Sequins!!!

Sequins is a dead-simple static database. It indexes and serves SequenceFiles over HTTP, so it's perfect for serving data created with Hadoop.

Installing

There are tarballs on the releases page. There's also a docker image, if you're into that.

Building

To create a sequins binary (you'll need go on your path):

$ git clone https://github.com/stripe/sequins
$ cd sequins
$ make

Or, to install a binary to $GOPATH/bin:

$ make install

Usage

$ sequins -b ':9599' -cr 1m hdfs://namenode:8020/path/to/mydata

That tells sequins to load your data from HDFS, and check every minute for new versions, and then bind to the port 9599 and listen for requests. The URL can point to HDFS, or s3, or just be a local path.

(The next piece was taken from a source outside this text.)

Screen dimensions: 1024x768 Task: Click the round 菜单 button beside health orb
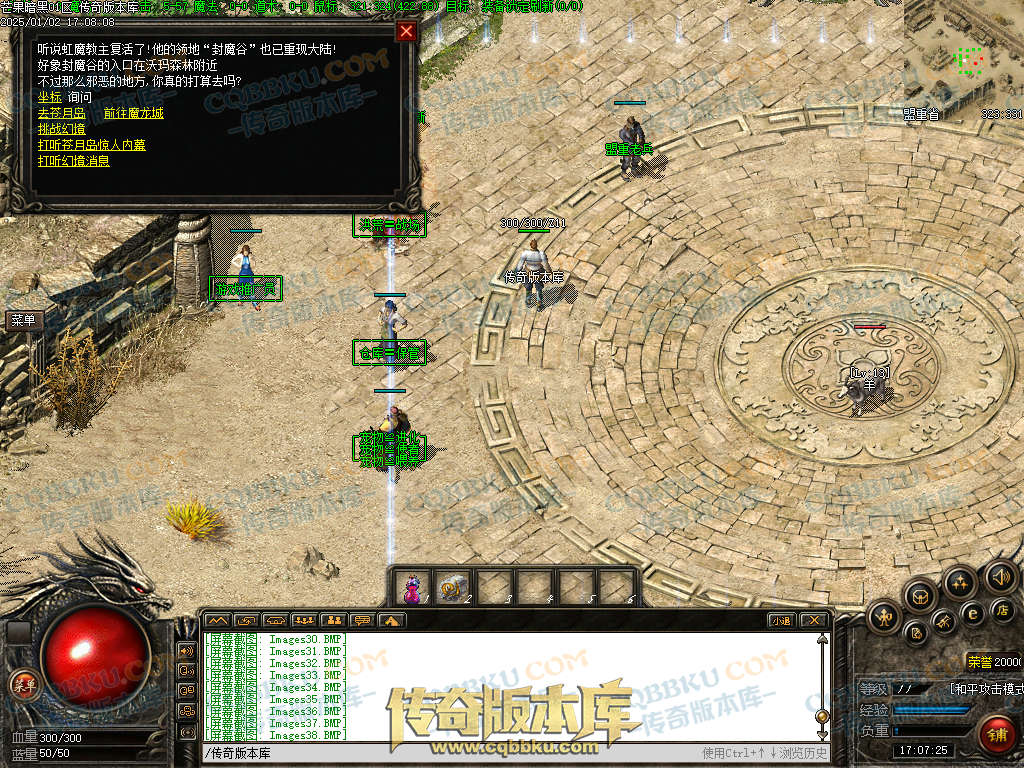(23, 684)
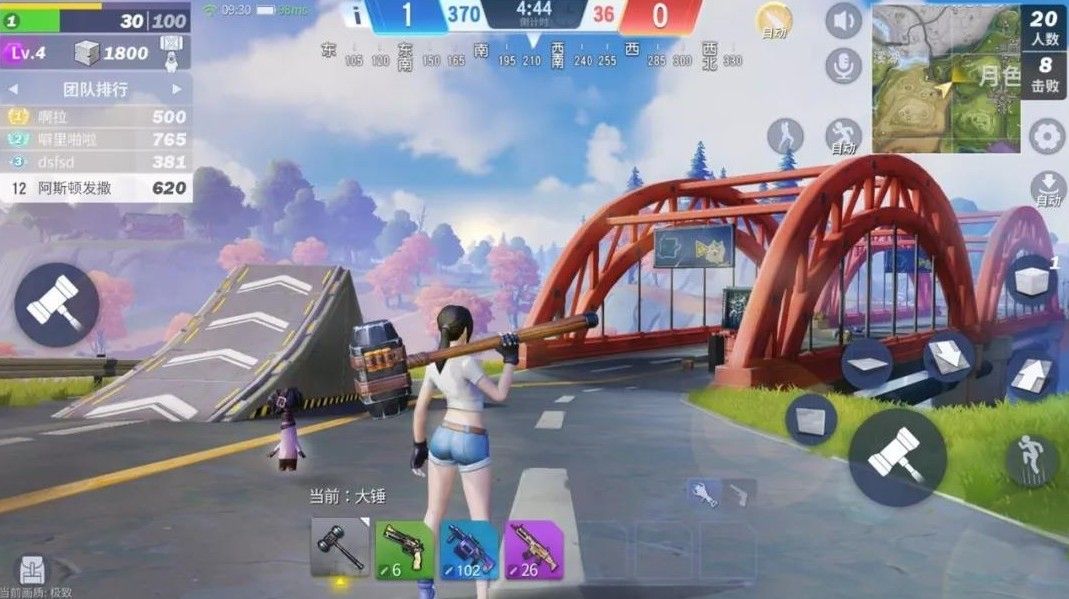Choose the downward-arrow ramp building piece
The image size is (1069, 599).
pos(947,357)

Sequins expects your data to be versioned. Inside the top-level directory you you specify, you should have subdirectories, like this:

/mydata/
  version0/
    part-00000
    part-00001
    ...
  version1/
    ...

The versions can be timestamps, dates, or anything - sequins will automatically choose whichever version is the greatest, in lexicographical order.

This may seem a little weird, but it works really well for aggregates that you produce perodically, and it allows sequins to easily hotload new data (see the corresponding section, below).

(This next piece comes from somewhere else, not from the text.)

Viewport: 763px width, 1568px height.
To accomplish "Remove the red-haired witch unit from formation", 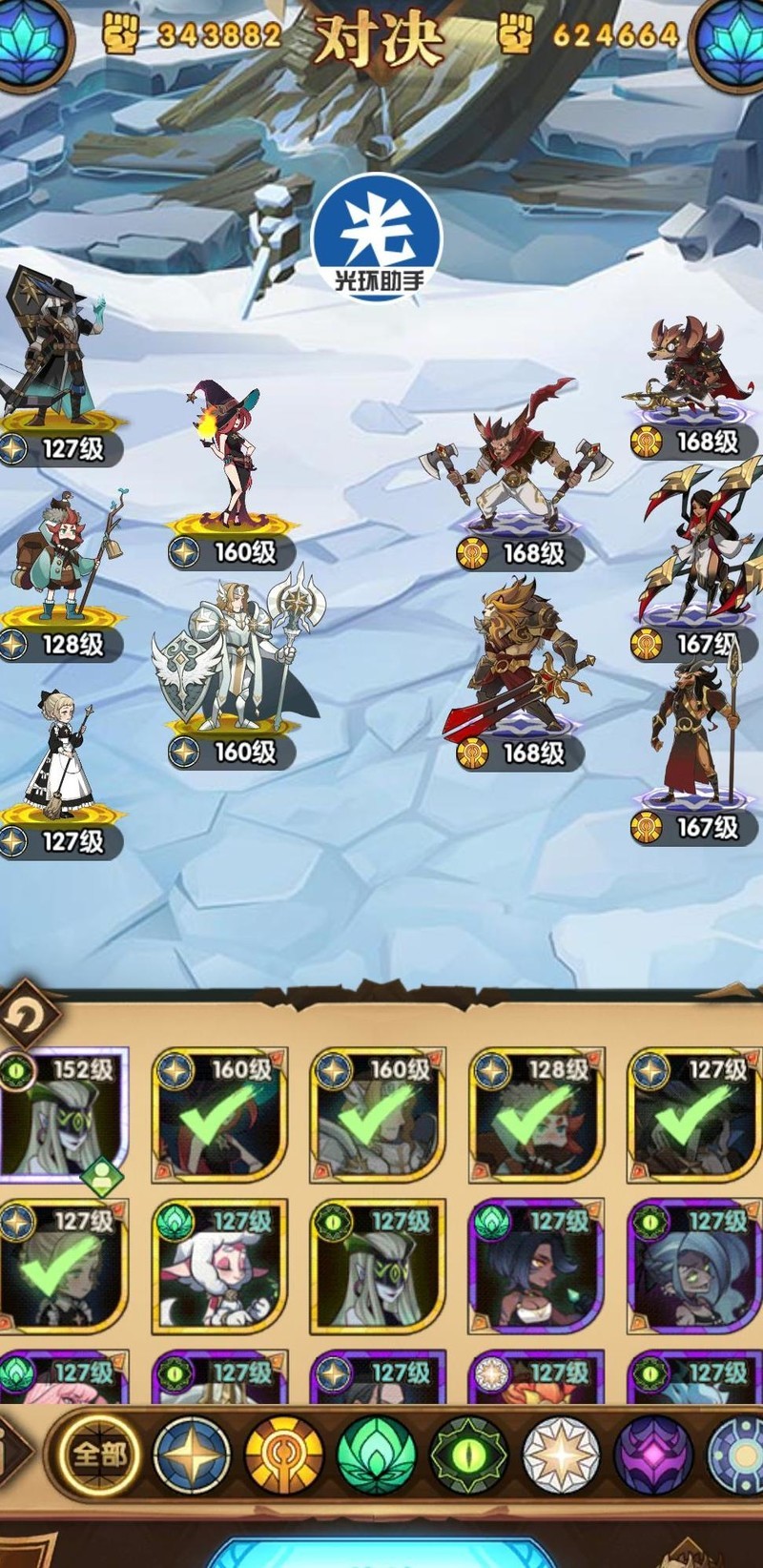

Once sequins has started and built the index, you can get the value for a given key over HTTP. The body of the response will be the result, or if the key doesn't exist, it'll give you a 404. For example:

$ http localhost:9599/foo
HTTP/1.1 200 OK
Accept-Ranges: bytes
Content-Length: 3
Content-Type: text/plain; charset=utf-8
Date: Thu, 04 Sep 2014 11:42:01 GMT
Last-Modified: Thu, 04 Sep 2014 11:39:38 GMT

bar

$ http localhost:9599/baz
HTTP/1.1 404 Not Found
Content-Length: 0
Content-Type: text/plain; charset=utf-8
Date: Thu, 04 Sep 2014 11:42:20 GMT

Note the Last-Modified header: this corresponds to the last time sequins was given new data (see 'hotloading', below). Sequins will also happily (and correctly) respond to requests with a Range header.

Hotloading

Sequins knows how to hotload new data without dropping any requests. After you've dropped a new, lexicographically-greater version into your top-level directory, just send SIGHUP to the running process:

kill -HUP <pid>

and it'll download the files (if necessary), build an index in the background, then switch when it's done. If it fails while building the new index for some reason, it'll continue to serve the current one.

You can also tell sequins to automatically look for new versions with the --refresh-period option.

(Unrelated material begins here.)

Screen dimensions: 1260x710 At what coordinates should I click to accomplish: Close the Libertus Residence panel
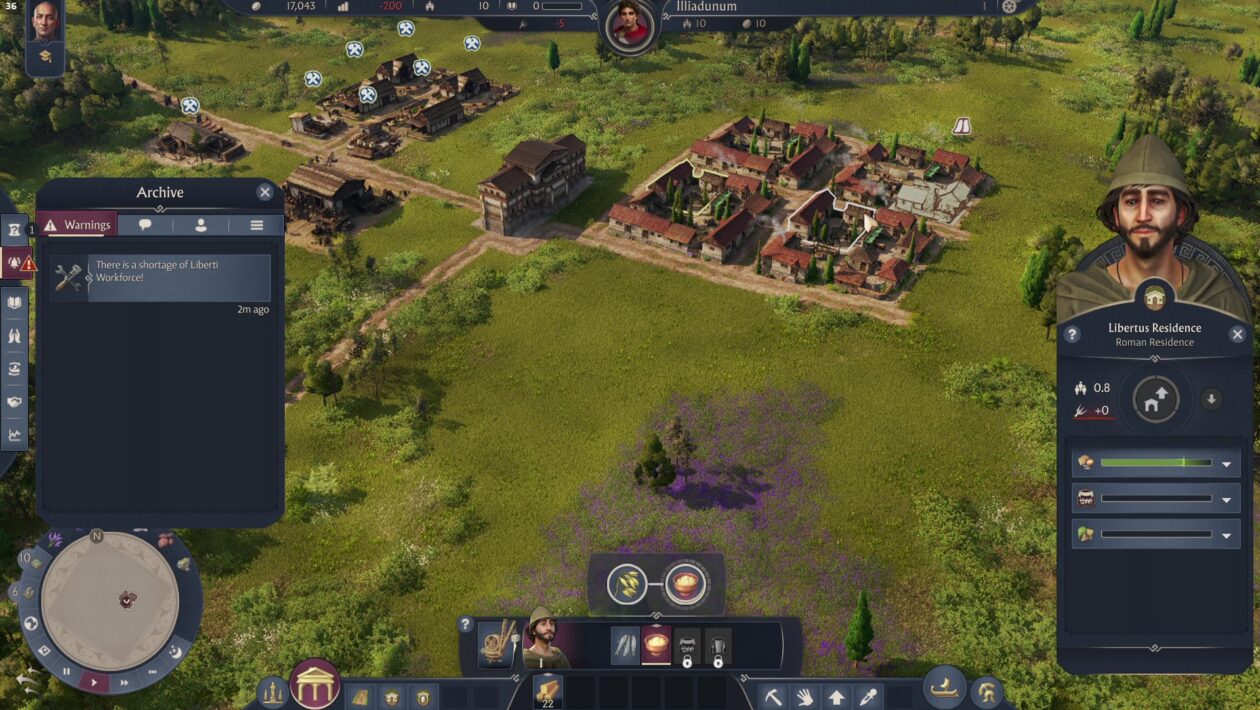(x=1238, y=335)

If you're working with hadoop output, hotloading might accidentally load a partial result, because Hadoop creates directories when it starts a job. To mitigate this, you can pass in --check-for-success, which will tell sequins to only load versions with a _SUCCESS file in them (Hadoop creates these files automatically when it's done running a job).

Status

Sending a plain GET request to / will make sequins dump out its current status, like so:

$ http localhost:9599/ | python -m json.tool
{
    "count": 3,
    "path": "path/to/stuff/1401490544",
    "started": 1409830778,
    "updated": 1409830778
}

Miscellany, Caveats

Here's a Scalding sink for generating sequins-compatible SequenceFiles. It works for anything that can be converted to a JSON value.
The HDFS code uses this hdfs library, which currently only supports Hadoop 2.0.0 and up (including CDH5).
SequenceFiles don't strictly enforce that you have only one value for each key; if your data has multiple values for a key, sequins will load it without complaint, but only index one value for the key (probably nondeterministically).
Currently, there's no support for compressed SequenceFiles, or for key/value serializations other than BytesWritable.